(Set problem)
Reproduce the data between the lines holding "will (712, 172)." and "will click(x=14, y=99).", inclusive, changing "GUI agent" to "graphical interface agent" and leaving all else as it stands.

-- START --

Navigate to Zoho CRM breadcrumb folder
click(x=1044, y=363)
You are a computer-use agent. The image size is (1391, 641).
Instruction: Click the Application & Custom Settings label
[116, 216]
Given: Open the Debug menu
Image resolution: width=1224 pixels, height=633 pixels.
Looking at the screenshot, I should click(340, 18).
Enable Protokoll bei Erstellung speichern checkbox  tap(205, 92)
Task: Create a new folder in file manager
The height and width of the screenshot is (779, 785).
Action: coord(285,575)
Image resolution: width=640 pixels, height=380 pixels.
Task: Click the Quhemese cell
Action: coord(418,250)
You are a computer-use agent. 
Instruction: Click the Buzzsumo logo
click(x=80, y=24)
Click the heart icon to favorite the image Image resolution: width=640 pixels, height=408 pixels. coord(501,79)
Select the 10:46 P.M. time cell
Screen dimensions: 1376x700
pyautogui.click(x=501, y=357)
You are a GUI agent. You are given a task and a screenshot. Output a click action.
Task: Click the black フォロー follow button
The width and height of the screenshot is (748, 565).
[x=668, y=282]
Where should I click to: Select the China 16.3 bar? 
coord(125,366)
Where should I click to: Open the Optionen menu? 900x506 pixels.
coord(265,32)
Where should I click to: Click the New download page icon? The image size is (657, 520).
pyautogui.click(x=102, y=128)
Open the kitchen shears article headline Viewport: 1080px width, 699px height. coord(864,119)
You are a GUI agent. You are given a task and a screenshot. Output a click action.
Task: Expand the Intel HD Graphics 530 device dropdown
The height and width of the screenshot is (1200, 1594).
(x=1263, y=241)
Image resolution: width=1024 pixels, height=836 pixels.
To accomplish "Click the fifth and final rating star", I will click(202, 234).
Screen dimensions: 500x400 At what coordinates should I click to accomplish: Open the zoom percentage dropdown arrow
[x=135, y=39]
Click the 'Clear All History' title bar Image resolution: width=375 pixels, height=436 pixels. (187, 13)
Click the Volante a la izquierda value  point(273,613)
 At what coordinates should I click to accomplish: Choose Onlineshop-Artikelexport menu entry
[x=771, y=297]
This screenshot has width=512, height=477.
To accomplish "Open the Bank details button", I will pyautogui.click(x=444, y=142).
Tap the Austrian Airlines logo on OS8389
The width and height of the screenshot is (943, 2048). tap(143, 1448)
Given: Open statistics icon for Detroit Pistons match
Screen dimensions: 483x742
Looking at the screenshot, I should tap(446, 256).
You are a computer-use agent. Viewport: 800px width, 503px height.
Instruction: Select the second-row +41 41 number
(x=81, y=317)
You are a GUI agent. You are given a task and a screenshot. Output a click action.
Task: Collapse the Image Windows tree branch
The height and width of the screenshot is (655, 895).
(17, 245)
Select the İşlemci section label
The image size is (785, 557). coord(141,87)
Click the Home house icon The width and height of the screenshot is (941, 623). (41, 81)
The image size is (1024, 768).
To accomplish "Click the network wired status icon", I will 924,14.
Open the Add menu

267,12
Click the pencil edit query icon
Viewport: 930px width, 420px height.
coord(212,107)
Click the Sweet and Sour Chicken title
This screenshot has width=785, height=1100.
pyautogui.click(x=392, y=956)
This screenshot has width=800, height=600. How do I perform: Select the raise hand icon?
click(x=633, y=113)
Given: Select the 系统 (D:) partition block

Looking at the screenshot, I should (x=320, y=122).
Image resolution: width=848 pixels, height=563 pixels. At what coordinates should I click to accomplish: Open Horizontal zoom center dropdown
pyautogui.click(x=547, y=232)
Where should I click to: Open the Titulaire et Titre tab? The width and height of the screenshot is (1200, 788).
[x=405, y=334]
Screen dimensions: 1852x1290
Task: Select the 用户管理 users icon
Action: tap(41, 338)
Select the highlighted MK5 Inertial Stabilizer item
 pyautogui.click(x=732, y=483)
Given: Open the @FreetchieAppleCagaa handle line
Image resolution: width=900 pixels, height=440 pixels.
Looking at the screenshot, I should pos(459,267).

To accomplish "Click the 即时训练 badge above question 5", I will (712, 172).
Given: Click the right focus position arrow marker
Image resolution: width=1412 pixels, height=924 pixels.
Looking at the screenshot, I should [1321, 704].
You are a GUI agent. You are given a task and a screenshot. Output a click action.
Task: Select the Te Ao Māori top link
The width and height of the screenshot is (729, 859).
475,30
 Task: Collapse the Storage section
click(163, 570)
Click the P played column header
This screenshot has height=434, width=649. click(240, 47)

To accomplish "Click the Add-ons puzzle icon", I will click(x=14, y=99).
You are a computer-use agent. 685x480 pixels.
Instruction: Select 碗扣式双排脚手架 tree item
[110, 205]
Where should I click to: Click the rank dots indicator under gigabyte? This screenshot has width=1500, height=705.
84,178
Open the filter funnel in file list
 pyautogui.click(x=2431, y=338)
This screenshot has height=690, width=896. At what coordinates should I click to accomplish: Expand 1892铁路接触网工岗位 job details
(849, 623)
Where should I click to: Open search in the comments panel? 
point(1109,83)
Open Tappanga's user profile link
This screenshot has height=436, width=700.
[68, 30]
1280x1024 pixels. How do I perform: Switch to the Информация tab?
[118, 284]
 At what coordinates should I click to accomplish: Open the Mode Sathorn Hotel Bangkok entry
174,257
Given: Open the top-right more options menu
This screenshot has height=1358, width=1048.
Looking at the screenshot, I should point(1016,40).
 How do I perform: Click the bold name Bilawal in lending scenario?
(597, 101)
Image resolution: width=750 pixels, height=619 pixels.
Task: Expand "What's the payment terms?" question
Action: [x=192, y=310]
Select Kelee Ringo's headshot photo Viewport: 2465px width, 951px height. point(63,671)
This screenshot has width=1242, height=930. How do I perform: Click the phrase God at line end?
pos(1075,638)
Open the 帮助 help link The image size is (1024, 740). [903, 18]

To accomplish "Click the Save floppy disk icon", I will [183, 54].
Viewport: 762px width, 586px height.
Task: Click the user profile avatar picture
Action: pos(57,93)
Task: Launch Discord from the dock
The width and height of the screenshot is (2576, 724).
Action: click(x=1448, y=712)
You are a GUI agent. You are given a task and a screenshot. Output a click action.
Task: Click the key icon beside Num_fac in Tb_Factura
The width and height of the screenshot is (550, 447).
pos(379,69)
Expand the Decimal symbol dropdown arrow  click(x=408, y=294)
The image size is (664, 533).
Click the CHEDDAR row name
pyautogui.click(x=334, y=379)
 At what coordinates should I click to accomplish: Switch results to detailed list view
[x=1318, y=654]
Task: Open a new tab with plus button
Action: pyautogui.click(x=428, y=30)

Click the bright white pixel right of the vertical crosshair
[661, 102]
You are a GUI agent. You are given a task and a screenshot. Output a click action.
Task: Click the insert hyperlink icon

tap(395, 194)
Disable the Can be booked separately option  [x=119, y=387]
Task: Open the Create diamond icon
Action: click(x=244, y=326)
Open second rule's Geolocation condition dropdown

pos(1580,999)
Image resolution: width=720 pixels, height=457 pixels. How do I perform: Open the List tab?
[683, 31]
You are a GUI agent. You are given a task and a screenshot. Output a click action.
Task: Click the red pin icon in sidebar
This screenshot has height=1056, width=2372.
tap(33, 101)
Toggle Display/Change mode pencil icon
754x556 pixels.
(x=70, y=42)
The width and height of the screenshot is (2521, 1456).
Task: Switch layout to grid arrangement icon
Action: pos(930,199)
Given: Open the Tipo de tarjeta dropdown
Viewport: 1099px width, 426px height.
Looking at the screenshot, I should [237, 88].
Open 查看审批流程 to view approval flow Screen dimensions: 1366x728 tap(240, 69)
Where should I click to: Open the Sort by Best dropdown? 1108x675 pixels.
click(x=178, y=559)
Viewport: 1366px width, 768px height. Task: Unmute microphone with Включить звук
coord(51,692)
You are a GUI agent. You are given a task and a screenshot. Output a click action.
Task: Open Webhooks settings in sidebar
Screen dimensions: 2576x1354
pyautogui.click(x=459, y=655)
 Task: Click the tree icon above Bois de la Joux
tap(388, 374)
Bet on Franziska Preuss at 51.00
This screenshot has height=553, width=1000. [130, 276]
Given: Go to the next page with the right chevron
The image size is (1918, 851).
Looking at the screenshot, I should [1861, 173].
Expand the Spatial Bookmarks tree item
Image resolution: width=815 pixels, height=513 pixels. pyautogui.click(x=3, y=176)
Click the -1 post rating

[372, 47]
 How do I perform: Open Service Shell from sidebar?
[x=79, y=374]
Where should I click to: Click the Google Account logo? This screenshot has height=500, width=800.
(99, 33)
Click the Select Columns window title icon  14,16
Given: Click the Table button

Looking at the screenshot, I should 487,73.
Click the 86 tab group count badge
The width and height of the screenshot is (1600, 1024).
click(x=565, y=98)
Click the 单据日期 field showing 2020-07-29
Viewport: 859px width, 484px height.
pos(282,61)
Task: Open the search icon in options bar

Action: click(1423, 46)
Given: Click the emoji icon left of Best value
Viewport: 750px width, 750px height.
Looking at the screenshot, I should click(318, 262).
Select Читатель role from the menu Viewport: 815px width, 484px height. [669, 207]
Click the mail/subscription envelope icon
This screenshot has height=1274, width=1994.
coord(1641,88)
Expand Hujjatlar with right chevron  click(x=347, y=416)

-- END --

(Correct answer)
To accomplish "Click the 即时训练 badge above question 5", I will (712, 172).
Given: Click the right focus position arrow marker
Image resolution: width=1412 pixels, height=924 pixels.
Looking at the screenshot, I should [1321, 704].
You are a graphical interface agent. You are given a task and a screenshot. Output a click action.
Task: Select the Te Ao Māori top link
The width and height of the screenshot is (729, 859).
475,30
 Task: Collapse the Storage section
click(163, 570)
Click the P played column header
This screenshot has height=434, width=649. click(240, 47)

To accomplish "Click the Add-ons puzzle icon", I will click(x=14, y=99).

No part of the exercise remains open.